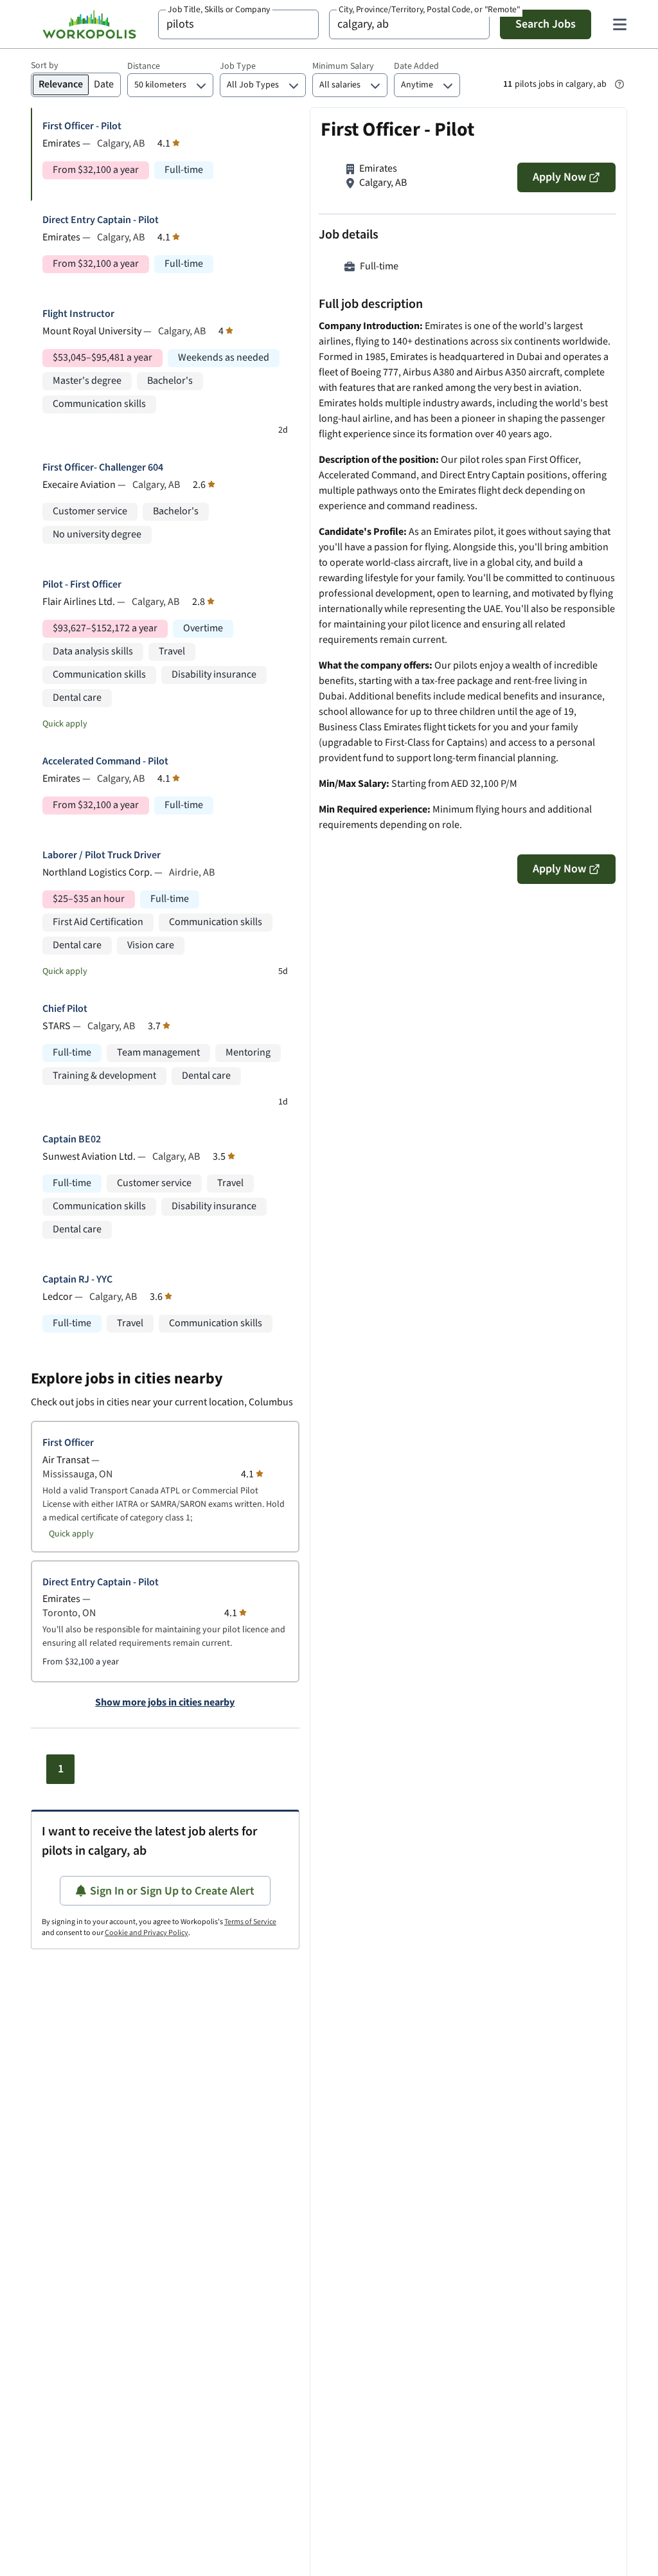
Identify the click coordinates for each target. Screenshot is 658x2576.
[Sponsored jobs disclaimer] (619, 84)
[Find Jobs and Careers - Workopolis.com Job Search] (89, 24)
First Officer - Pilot (81, 126)
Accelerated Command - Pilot (105, 761)
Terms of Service (250, 1922)
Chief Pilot (64, 1009)
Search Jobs (545, 24)
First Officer (68, 1443)
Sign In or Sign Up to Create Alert (172, 1891)
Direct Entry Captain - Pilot (100, 220)
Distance (143, 66)
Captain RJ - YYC (77, 1280)
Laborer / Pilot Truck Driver (101, 855)
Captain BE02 (71, 1139)
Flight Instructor (78, 314)
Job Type (238, 66)
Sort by (44, 65)
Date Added (416, 66)
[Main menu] (619, 24)
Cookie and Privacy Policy (146, 1933)
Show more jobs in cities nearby (165, 1703)
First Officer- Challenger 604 (102, 468)
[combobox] (238, 24)
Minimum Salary (343, 66)
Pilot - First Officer (81, 585)
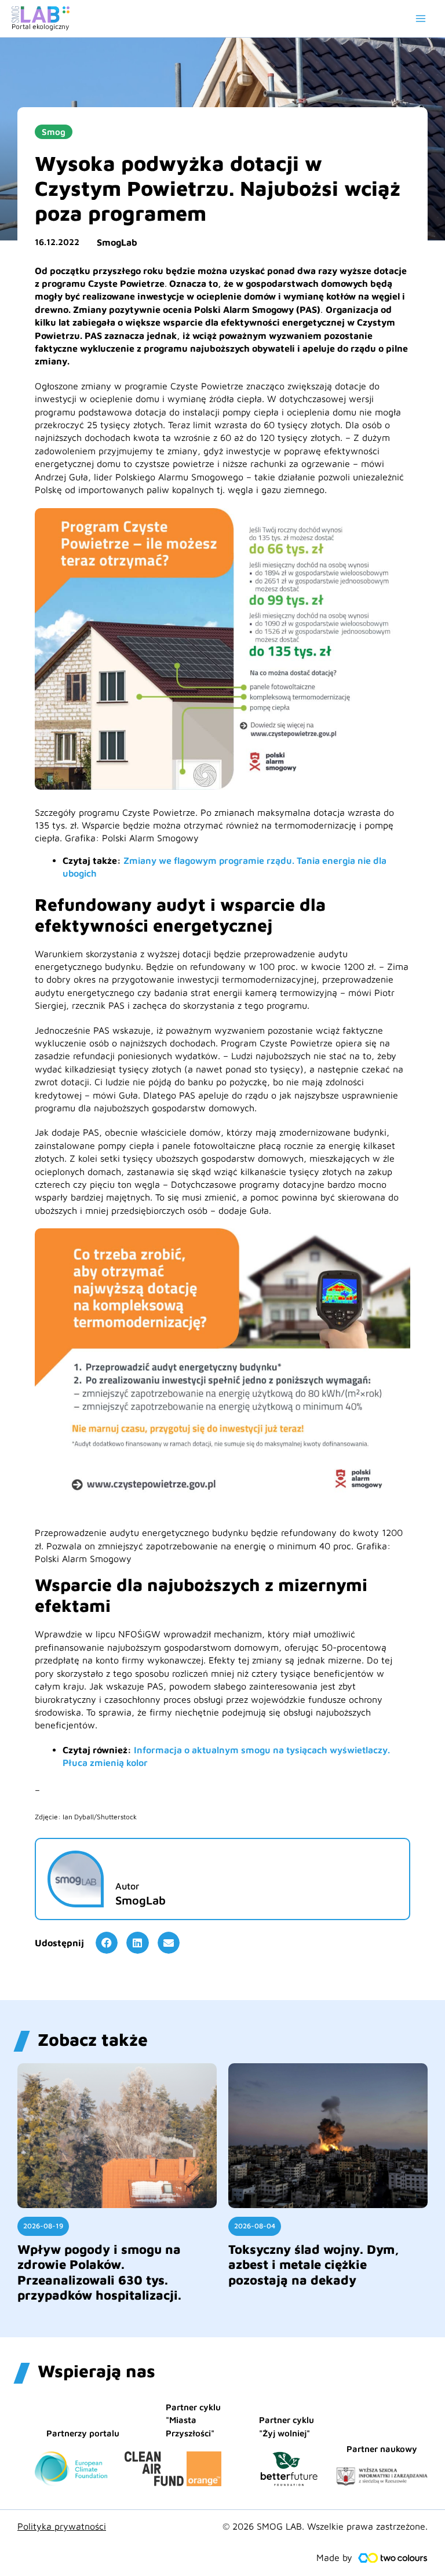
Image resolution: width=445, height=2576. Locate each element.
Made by (334, 2557)
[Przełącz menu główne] (420, 18)
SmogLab (117, 242)
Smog (53, 132)
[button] (107, 1943)
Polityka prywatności (61, 2526)
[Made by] (393, 2558)
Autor (127, 1886)
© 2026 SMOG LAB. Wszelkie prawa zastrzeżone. (325, 2526)
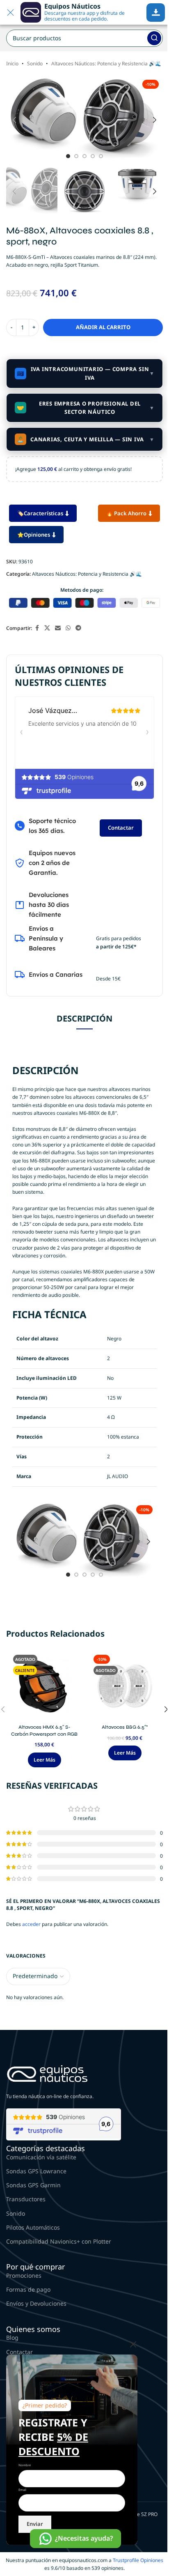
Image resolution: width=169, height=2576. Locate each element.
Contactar (121, 827)
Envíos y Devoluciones (36, 2303)
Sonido (35, 63)
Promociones (23, 2275)
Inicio (12, 63)
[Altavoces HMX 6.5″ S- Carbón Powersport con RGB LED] (44, 1686)
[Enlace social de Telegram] (78, 628)
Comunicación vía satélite (41, 2157)
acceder (31, 1924)
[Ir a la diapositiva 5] (101, 156)
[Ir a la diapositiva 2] (76, 156)
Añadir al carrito (103, 327)
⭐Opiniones (33, 534)
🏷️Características (40, 513)
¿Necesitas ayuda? (84, 2538)
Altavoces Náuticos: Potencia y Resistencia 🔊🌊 (106, 63)
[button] (14, 120)
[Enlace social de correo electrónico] (58, 628)
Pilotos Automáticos (33, 2227)
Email (22, 2490)
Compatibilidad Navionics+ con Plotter (58, 2241)
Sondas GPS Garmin (33, 2185)
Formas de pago (28, 2289)
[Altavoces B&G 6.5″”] (125, 1686)
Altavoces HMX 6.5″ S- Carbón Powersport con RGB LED (44, 1734)
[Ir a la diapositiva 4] (93, 156)
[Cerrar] (133, 2344)
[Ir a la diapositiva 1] (68, 156)
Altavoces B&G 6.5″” (125, 1727)
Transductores (26, 2199)
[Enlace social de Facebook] (37, 628)
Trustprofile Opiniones (138, 2560)
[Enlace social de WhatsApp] (68, 628)
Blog (12, 2337)
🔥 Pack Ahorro (126, 513)
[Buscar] (154, 38)
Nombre (24, 2465)
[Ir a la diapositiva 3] (84, 156)
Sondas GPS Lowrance (36, 2171)
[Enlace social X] (47, 628)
########################################
→ WHAT YOU HAVE TO DO
Print exactly the lines that run from the line containing "Inicio (12, 63)" to the end of the data, both ends included.

→ SOLUTION BELOW
Inicio (12, 63)
[Altavoces HMX 6.5″ S- Carbón Powersport con RGB LED] (44, 1686)
[Enlace social de Telegram] (78, 628)
Comunicación vía satélite (41, 2157)
acceder (31, 1924)
[Ir a la diapositiva 5] (101, 156)
[Ir a la diapositiva 2] (76, 156)
Añadir al carrito (103, 327)
⭐Opiniones (33, 534)
🏷️Características (40, 513)
¿Necesitas ayuda? (84, 2538)
Altavoces Náuticos: Potencia y Resistencia 🔊🌊 (106, 63)
[button] (14, 120)
[Enlace social de correo electrónico] (58, 628)
Pilotos Automáticos (33, 2227)
Email (22, 2490)
Compatibilidad Navionics+ con Plotter (58, 2241)
Sondas GPS Garmin (33, 2185)
Formas de pago (28, 2289)
[Altavoces B&G 6.5″”] (125, 1686)
Altavoces HMX 6.5″ S- Carbón Powersport con RGB LED (44, 1734)
[Ir a la diapositiva 4] (93, 156)
[Cerrar] (133, 2344)
[Ir a la diapositiva 1] (68, 156)
Altavoces B&G 6.5″” (125, 1727)
Transductores (26, 2199)
[Enlace social de Facebook] (37, 628)
Trustprofile Opiniones (138, 2560)
[Enlace social de WhatsApp] (68, 628)
Blog (12, 2337)
🔥 Pack Ahorro (126, 513)
[Buscar] (154, 38)
Nombre (24, 2465)
[Ir a la diapositiva 3] (84, 156)
Sondas GPS Lowrance (36, 2171)
[Enlace social X] (47, 628)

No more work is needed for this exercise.